Arrow-right Camera
The Spokesman-Review Newspaper
Spokane, Washington  Est. May 19, 1883

Sen. Patty Murray, at Planned Parenthood in Spokane, calls on Biden and federal government to do more on abortion access

The Planned Parenthood clinic in Spokane is seen in this May photo.  (Liz Kishimoto/The Spokesman-Review)

U.S. Sen. Patty Murray on Thursday applauded recent actions by the Biden administration to protect abortion access following the U.S. Supreme Court ruling overturning the federal right to the procedure, but said more needed to be done.

“I think he has, in the last week, made some steps,” said Murray, speaking at the Planned Parenthood clinic in Spokane after meeting privately with patients and providers. “But I think they need to, at every level, every agency, do whatever they can that is in their purview, because this is about saving women’s lives.”

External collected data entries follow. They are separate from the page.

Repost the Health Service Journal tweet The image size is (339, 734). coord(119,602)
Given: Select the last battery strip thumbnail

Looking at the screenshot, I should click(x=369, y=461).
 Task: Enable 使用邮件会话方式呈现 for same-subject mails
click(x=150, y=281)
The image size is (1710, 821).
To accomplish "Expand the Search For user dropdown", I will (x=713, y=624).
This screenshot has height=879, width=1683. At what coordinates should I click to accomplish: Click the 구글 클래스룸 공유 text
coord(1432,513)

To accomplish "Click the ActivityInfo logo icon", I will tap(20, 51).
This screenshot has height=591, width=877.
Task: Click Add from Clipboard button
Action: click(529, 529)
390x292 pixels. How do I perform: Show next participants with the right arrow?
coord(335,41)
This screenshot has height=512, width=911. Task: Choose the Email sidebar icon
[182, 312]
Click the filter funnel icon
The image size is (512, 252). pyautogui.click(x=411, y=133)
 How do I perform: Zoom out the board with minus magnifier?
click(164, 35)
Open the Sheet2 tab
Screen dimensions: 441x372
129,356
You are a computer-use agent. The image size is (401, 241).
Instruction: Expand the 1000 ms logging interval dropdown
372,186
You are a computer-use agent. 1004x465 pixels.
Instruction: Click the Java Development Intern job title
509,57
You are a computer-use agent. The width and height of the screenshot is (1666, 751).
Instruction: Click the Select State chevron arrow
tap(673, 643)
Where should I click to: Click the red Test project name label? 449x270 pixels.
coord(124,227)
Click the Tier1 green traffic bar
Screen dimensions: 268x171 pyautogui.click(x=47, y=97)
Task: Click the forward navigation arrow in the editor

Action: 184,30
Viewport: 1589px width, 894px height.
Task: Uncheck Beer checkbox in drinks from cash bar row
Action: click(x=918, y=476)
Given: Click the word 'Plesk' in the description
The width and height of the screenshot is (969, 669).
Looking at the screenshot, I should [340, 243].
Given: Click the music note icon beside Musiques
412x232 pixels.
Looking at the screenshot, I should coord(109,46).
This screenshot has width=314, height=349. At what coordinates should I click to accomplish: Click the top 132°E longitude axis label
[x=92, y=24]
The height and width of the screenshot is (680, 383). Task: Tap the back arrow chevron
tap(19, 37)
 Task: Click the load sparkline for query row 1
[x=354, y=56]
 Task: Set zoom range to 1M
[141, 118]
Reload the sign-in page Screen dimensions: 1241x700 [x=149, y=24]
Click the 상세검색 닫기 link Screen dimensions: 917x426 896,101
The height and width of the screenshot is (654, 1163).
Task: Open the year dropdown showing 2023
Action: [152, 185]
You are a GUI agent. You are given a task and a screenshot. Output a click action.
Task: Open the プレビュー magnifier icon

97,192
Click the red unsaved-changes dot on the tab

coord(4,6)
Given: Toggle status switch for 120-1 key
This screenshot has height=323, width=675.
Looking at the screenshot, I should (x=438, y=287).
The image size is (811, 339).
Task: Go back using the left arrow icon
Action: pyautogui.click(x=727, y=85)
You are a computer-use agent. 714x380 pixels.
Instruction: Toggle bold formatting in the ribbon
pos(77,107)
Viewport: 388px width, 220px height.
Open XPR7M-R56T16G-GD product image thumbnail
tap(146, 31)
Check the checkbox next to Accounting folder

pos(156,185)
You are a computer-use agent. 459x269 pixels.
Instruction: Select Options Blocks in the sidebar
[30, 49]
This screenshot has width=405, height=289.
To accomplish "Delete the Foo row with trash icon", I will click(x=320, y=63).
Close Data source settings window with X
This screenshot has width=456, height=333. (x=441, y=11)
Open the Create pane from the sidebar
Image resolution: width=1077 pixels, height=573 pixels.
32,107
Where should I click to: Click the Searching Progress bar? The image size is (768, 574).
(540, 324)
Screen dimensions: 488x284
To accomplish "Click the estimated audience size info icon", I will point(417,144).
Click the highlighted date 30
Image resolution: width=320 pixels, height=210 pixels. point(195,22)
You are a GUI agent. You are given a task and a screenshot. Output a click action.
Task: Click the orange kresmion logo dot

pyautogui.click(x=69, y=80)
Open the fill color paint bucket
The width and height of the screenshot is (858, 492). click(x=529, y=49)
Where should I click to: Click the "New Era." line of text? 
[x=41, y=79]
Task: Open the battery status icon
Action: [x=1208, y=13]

President Joe Biden last week said during a meeting with Democratic governors, including Jay Inslee of Washington, that his administration would ensure access to contraceptives approved by the Food and Drug Administration, protect the right of patients to seek care across state lines, and called for the end of the filibuster in the Senate to pave the way for codification of abortion care even without 60 votes in that chamber.

Meanwhile, Republican lawmakers have hinted that the Supreme Court’s decision could pave the way for further action at the federal level governing abortion. GOP lawmakers in both the House of Representatives and the Senate have publicly stated support for some measures that would restrict abortion, including at the 15-week mark and even at conception.

“We will continue to look wherever we can go to save as many lives as possible,” House Minority Leader Kevin McCarthy said following the Supreme Court decision last month. He later signaled leadership support for a bill that would ban abortions at 15 weeks of gestation.

Elisabeth Kraus, a local mother and advocate for reproductive care access, was one of the patients who met with Murray on Thursday at the clinic in Spokane. Kraus has had two abortions, in both instances after 16 weeks when the pregnancy threatened her own life. One of a pair of twins died in the womb and she developed sepsis, and in the second pregnancy, a bout of pneumonia led to coughing that damaged the placenta and caused massive, life-threatening bleeding.

“Abortion saved my life,” Kraus said. “I understand for a lot of people that’s oxymoronic.”

In the first case, the abortion saved her life and allowed “my son to pass in peace,” she said. In the other, the decision had to be made so quickly that a trip to another state for care, as has been established following the decision in Dobbs v. Jackson Women’s Health Organization, would have caused her to bleed out on the side of the road, Kraus said.

While both Murray and Sen. Maria Cantwell, on recent trips, demonstrated intense concern for continued access to care, Kraus said she didn’t feel the same sense of urgency from the White House or some lawmakers on the issue.

“What I see is sort of a profound misunderstanding of the urgency,” Kraus said. “They don’t understand what to be urgent about.”

Local providers expect a potentially five-fold increase in the number of people seeking care at clinics in Washington state, based on legislation in the books in more than half of U.S. states that will reduce or eliminate the ability for someone to seek an abortion based on the Supreme Court ruling, said Paul Dillon, vice president of public affairs for Planned Parenthood of Greater Washington and North Idaho.

“This needs to be treated like the urgent health care crisis that it is,” Dillon said.

Murray continued a call on Thursday for voters to elect candidates that support abortion access in November, eventually ending the filibuster that requires a 60-vote majority for most legislation to pass in the Senate.

“I know it’s hard for them, but I hope they stand up and make their voices heard, and encourage people to vote,” Murray said of people concerned about the Supreme Court’s decision. “Because the real solution to this is to make sure we have a pro-choice, Democratic U.S. Senate and House, and codify Roe into law.”

Kraus said she intended to make that argument through her own story, one of the specifics behind late-term abortions that many voters may not understand.

“I think the door to finding solutions has to start with accurate storytelling and accurate information,” she said. “There needs to be a really huge push to educate the public about what we mean when we say abortion is healthcare.”